Introduction to Python crawlers (6) Introduction to the principle of the Scrapy framework

Introduction to Python crawlers (6) Introduction to the principle of the Scrapy framework

Scrapy framework

Introduction to Scrapy

  • Scrapy is an application framework written in pure Python for crawling website data and extracting structured data.

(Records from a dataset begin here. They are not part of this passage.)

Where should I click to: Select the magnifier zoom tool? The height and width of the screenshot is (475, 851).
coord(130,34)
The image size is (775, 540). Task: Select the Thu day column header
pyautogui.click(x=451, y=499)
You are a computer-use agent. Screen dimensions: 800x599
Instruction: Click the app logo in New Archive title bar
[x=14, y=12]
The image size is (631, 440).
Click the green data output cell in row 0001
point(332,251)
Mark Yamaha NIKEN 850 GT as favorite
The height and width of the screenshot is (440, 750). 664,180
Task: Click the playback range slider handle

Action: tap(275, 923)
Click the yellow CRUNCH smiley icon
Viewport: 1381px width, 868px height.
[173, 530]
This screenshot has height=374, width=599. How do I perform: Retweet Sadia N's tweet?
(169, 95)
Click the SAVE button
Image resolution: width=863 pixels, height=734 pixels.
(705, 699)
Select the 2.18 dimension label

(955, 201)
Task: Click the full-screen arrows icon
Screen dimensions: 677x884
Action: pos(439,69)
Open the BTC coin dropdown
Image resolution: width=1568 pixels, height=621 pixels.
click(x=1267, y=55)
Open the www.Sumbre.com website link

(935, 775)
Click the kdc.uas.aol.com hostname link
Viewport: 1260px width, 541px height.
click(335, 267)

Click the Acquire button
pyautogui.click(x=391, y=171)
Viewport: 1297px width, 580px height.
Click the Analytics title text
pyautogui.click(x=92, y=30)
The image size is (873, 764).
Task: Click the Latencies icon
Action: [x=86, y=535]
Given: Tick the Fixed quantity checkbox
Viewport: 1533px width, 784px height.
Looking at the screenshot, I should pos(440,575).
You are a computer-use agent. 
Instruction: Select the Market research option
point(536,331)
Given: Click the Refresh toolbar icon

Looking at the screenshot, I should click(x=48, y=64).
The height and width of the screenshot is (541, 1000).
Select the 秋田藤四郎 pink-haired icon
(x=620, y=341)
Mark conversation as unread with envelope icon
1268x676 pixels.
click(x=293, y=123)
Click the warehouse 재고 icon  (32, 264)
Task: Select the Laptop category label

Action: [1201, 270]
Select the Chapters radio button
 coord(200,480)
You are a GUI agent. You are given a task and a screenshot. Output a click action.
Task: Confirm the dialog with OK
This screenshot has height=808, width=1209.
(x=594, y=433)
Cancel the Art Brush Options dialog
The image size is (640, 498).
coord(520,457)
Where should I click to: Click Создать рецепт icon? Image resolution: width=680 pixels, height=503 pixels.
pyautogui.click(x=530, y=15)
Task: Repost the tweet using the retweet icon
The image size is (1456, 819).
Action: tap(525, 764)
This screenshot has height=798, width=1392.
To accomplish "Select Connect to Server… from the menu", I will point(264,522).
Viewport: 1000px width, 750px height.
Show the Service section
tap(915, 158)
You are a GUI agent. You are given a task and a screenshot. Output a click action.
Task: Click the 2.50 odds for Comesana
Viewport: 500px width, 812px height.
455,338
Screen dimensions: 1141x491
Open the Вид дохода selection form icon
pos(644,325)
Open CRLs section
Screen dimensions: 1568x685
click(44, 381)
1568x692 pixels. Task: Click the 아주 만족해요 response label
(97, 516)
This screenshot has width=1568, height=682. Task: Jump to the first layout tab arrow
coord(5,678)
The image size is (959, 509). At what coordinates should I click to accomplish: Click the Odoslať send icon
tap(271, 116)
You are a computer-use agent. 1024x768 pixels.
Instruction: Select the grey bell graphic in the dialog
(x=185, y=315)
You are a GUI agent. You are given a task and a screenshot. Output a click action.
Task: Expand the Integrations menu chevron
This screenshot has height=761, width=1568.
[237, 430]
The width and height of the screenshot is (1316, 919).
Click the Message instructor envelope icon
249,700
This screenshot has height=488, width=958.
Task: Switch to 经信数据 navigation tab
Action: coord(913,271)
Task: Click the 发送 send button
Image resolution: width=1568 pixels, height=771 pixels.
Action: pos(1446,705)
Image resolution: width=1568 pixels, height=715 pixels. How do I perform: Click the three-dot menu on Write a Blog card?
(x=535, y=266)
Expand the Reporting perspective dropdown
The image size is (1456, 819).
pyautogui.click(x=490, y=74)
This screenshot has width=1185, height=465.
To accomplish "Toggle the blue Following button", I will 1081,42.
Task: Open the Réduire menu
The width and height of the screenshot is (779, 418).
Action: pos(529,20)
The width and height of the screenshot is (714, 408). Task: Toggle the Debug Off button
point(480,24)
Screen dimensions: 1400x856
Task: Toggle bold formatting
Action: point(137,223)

It has a wide range of uses.
  • With the power of the framework, users only need to customize and develop a few modules to easily implement a crawler to grab web content and various pictures, which is very convenient.
  • Scrapy uses Twisted ['twɪstɪd](its main opponent is Tornado) asynchronous network framework to handle network communication, which can speed up our download speed, without having to implement the asynchronous framework by ourselves, and contains various middleware interfaces, which can flexibly complete various needs.

Scrapy architecture

  • Scrapy Engine(引擎): Responsible Spider, ItemPipeline, Downloader, Schedulerin the middle of communications, signals, data transfer and so on.
  • Scheduler(调度器): It is responsible for accepting 引擎the Request requests sent over, sorting them in a certain way, enqueuing 引擎them, and returning them when needed 引擎.
  • Downloader(下载器): Responsible for downloading Scrapy Engine(引擎)all the Requests sent, and returning the Responses it gets, which will be handled Scrapy Engine(引擎)by the 引擎handover Spider,
  • Spider(爬虫): It is responsible for processing all Responses, analyzing and extracting data from them, obtaining the data required by the Item field, and submitting the URL that needs to be followed up to 引擎enter again Scheduler(调度器),
  • Item Pipeline(管道): It is responsible for processing the Spideritems obtained in the process and performing post-processing (detailed analysis, filtering, storage, etc.).
  • Downloader Middlewares(下载中间件): You can treat it as a component that can customize and extend the download function.
  • Spider Middlewares(Spider中间件): You can understand it as a functional component that can be customized to extend and operate 引擎and Spiderintermediate 通信(such as incoming SpiderResponses; and Spideroutgoing Requests)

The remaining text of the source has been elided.